What this exercise asks:
[a] In the excerpt on pancreatic cancer coverage for firefighters, what share of people diagnosed with pancreatic cancer does the Canadian Cancer Society estimate don't survive the disease?
[b] Echo the part of the pancreatic cancer excerpt starting with "She says that she" and going on through "life, and beyond.".

Excerpt:
---

Michelle Capobianco, the chief executive officer of Pancreatic Cancer Canada says that presumptive occupational risk is legislated by each province and too often, it turns into bureaucratic obstinacy. The risk, she says, doesn’t differ from province to province — in fact, the Canadian Cancer Society estimates that 90 per cent of those diagnosed with pancreatic cancer don’t survive the disease, and geographic location is not a risk factor for the disease.

“A firefighter who is covered for pancreatic cancer in Manitoba does not face any greater risk than a firefighter in Ontario where the disease is not acknowledged as presumptive,” explains Capobianco. “Our governments need to stand with the men and women who devote their lives to protecting their communities if they are diagnosed with this devastating disease.”
She says that she has spoken with countless firefighter families, who, in addition to having to deal with the tremendous stress and grief brought on by a terminal cancer diagnosis, are also left to appeal claims and fight for benefits which they should be entitled to. She says that in its final stages, pancreatic cancer is extremely painful, and because of the nature of the disease, governments across Canada have a responsibility to ensure that those who have acquired the cancer over the course of their working life, have the support they need while in treatment, at the end of their life, and beyond.

---

Available data:

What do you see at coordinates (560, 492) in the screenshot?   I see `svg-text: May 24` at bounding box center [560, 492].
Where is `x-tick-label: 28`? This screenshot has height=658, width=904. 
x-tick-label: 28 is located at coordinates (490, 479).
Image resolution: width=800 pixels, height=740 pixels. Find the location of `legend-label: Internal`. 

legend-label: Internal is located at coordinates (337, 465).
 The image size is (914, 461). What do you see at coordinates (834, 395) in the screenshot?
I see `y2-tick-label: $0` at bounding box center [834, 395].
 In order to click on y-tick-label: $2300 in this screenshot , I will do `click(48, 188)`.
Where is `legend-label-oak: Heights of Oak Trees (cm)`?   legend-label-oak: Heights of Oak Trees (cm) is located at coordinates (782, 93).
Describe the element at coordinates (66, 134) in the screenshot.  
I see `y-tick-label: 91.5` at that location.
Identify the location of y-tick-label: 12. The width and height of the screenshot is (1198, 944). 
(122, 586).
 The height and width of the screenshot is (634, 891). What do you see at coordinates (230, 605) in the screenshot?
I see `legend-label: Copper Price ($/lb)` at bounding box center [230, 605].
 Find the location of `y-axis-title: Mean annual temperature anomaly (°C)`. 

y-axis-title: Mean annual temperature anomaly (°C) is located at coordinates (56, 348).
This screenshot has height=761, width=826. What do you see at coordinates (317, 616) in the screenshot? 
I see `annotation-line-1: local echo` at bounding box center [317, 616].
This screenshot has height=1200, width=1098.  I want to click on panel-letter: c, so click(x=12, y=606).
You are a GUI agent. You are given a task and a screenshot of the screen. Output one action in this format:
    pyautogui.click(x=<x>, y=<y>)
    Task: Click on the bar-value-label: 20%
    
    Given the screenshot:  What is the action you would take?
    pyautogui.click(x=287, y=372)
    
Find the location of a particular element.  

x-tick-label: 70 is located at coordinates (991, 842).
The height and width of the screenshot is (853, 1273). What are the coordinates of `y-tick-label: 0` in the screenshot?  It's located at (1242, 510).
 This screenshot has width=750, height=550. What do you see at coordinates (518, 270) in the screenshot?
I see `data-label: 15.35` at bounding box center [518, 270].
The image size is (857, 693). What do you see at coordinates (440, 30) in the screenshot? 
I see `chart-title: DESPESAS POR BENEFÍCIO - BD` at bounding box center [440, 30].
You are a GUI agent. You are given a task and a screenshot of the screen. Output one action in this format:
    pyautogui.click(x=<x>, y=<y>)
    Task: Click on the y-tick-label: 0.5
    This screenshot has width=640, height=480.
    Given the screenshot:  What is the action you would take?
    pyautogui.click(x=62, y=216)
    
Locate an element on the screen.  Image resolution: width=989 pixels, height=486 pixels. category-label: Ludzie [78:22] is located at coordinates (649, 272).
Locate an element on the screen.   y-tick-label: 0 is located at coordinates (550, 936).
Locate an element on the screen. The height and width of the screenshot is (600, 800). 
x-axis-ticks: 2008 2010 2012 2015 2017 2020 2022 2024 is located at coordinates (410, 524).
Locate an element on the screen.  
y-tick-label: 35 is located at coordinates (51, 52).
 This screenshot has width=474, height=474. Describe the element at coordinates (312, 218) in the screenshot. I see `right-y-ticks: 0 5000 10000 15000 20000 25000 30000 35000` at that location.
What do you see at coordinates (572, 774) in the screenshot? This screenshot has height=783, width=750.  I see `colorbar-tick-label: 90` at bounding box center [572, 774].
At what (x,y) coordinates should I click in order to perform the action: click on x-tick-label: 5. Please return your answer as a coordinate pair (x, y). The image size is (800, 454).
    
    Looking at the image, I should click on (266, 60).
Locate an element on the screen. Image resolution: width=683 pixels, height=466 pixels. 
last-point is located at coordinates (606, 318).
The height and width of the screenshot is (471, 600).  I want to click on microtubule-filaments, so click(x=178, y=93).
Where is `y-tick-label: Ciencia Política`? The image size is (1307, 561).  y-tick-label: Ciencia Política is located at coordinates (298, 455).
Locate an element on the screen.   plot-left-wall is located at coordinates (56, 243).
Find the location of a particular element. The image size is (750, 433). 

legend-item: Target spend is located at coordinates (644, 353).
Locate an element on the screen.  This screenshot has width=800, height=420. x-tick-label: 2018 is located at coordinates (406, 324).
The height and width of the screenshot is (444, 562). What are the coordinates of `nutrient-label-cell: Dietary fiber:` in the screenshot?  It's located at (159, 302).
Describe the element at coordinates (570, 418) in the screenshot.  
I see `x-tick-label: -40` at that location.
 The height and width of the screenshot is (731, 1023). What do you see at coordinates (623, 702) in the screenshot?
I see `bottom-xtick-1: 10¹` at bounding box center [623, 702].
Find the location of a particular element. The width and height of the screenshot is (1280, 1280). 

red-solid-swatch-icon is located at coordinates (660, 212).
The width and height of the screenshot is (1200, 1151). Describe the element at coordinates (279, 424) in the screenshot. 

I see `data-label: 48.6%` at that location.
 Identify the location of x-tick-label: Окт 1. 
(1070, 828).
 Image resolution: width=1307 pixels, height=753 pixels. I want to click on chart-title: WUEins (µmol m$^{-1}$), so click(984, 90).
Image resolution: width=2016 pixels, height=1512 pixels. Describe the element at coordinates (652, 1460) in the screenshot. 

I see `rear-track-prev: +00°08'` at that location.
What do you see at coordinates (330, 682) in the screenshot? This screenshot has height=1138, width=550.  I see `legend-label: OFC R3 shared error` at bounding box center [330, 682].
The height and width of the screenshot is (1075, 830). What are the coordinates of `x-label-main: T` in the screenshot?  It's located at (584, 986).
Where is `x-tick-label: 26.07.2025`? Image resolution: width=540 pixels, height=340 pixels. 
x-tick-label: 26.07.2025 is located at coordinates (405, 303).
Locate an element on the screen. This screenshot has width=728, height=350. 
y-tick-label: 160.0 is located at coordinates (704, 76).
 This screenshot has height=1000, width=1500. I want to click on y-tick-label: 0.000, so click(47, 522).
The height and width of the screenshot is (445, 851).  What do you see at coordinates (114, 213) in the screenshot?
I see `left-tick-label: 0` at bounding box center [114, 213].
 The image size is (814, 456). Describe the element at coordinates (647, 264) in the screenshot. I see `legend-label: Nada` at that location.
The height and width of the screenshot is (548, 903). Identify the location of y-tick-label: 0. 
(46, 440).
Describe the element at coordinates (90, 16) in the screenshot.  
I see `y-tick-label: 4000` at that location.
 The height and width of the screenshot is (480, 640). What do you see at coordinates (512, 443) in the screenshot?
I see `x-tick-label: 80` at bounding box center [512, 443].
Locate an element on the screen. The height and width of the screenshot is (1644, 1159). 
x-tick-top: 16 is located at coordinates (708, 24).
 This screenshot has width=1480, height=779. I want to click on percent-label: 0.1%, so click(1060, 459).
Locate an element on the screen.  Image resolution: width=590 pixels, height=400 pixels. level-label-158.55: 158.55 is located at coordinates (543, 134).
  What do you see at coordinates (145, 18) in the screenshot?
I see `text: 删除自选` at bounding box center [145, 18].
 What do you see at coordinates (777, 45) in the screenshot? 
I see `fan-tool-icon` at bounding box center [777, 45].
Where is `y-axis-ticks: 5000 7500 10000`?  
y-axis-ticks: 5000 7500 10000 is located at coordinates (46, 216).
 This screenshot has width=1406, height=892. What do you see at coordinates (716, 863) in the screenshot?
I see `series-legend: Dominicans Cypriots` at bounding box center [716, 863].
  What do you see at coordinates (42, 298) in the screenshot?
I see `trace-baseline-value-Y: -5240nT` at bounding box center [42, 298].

---

Outputs in order:
[a] 90 percent

[b]
She says that she has spoken with countless firefighter families, who, in addition to having to deal with the tremendous stress and grief brought on by a terminal cancer diagnosis, are also left to appeal claims and fight for benefits which they should be entitled to. She says that in its final stages, pancreatic cancer is extremely painful, and because of the nature of the disease, governments across Canada have a responsibility to ensure that those who have acquired the cancer over the course of their working life, have the support they need while in treatment, at the end of their life, and beyond.